━━━ EXCERPT PROVIDED ━━━

Fotograf Magazine

Michal Kindernay

When Blue Skies Become Bad Weather

How was your summer? Were you hiding from the sun or the rain? Did something crucial happen to you? Where did the individual days go? Do they remain only in diaries, memories, Instagram photos? Did they disappear like the twenty-four-hour ‘stories’, becoming an abstracted whole we are slowly forgetting?

Michal Kindernay’s Heliofilia, as well as the pieces arising from it – Calendarium Caeli and, later, Sonata meteorologica di Komořany No. 1 – are, at first sight, abstract, usually blue- white-gray-black images and videos. Upon closer inspection, however, we discover that the individual photographic frames are specific time lapse records of the sky. What do they tell us about it? And what do we learn, through these visualizations, about the transformations of the weather and, by extension, the climate?

━━━

** DIRECTIONS **
(1) In the excerpt on Michal Kindernay, what are the individual photographic frames revealed to be upon closer inspection?
(2) Copy the text of the excerpt on Michal Kindernay between "Fotograf Magazine" and "extension, the climate?", inclusive.

━━━ DATASET ━━━

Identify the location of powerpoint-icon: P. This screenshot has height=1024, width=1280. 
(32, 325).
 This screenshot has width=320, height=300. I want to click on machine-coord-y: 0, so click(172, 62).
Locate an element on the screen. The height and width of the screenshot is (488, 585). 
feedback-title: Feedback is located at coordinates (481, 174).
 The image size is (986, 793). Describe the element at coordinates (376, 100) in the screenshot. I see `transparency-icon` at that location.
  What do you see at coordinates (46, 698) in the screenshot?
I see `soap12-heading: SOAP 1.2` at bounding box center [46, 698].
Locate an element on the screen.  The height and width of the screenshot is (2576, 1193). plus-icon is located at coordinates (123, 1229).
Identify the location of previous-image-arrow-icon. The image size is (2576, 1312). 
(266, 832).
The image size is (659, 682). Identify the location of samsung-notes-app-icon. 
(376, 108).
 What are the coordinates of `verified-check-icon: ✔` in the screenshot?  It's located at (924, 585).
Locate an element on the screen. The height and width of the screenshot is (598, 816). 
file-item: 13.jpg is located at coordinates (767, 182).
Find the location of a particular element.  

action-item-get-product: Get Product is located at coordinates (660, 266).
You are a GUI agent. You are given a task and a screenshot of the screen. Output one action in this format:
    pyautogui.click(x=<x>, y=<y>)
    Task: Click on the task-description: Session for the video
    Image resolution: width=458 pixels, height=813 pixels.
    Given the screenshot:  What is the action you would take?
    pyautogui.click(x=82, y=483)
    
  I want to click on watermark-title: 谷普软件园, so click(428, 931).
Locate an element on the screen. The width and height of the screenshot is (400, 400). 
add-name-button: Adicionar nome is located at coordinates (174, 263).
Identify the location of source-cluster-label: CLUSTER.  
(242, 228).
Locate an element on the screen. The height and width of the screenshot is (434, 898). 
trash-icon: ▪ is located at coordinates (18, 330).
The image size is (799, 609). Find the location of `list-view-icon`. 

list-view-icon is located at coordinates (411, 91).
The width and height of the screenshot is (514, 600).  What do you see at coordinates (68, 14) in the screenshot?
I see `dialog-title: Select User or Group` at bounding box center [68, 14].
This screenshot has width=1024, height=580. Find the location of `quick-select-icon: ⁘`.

━━━

** TASK RESPONSES **
(1) They are specific time lapse records of the sky.

(2)
Fotograf Magazine

Michal Kindernay

When Blue Skies Become Bad Weather

How was your summer? Were you hiding from the sun or the rain? Did something crucial happen to you? Where did the individual days go? Do they remain only in diaries, memories, Instagram photos? Did they disappear like the twenty-four-hour ‘stories’, becoming an abstracted whole we are slowly forgetting?

Michal Kindernay’s Heliofilia, as well as the pieces arising from it – Calendarium Caeli and, later, Sonata meteorologica di Komořany No. 1 – are, at first sight, abstract, usually blue- white-gray-black images and videos. Upon closer inspection, however, we discover that the individual photographic frames are specific time lapse records of the sky. What do they tell us about it? And what do we learn, through these visualizations, about the transformations of the weather and, by extension, the climate?